Mum nodded, pointing at Alice. ‘Yes, those.’

I wriggled uncomfortably beneath the sheets, suddenly wanting very much to pull them up and over my head. ‘Yes,’ I admitted, my cheeks warming with embarrassment.

‘And how long has this been going on, exactly?’ She looked first at me, then at Alice, then at Jacob, who started whistling the tune of Radiohead’s ‘Creep’.

‘Since Joe’s funeral,’ Alice eventually answered.

‘That long?!’ Mum exclaimed, her teeth worrying at her bottom lip.

‘I thought you said they’d stopped?’ Jacob frowned.

‘She lied,’ Alice replied for me.

‘Oh, Jenny,’ Mum sighed, her hand coming to rest on my arm. ‘Why didn’t you tell me? I could have helped.’
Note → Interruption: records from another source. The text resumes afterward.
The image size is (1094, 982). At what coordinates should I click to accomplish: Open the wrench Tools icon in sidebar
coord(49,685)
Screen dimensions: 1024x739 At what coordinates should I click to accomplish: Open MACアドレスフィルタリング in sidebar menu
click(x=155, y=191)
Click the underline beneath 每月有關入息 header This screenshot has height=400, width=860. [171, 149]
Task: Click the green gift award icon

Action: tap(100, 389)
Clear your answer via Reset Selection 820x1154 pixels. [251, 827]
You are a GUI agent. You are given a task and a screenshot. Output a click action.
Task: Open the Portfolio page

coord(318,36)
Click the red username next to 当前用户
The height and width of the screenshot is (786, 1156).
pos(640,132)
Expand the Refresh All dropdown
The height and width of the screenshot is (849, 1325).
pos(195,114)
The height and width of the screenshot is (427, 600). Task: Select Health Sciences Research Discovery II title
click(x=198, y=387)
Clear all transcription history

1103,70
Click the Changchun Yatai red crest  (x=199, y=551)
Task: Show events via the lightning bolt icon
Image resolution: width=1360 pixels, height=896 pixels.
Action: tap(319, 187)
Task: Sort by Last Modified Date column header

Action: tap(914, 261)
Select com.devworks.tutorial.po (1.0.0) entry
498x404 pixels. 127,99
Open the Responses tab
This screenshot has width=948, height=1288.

‘Sorry Jenny, I should never have said anything,’ Jacob prattled to my right. ‘It’s just that your mum can beverypersuasive when she wants to be—’

‘I thought I heard you talking to yourself in your room a few times, but I just assumed you were on the phone or something,’ Mum muttered, more to herself than me, her eyes shining with some newfound understanding as she connected the dots. I raked my fingers through my hair, wincing as my nail snagged against one of my stitches. It was too much, the questions coming at me from all sides, the heavy looks of concern like a weight pressing hard against my chest, making it difficult to breathe.

‘—and then she got the shortbread out,’ Jacob continued.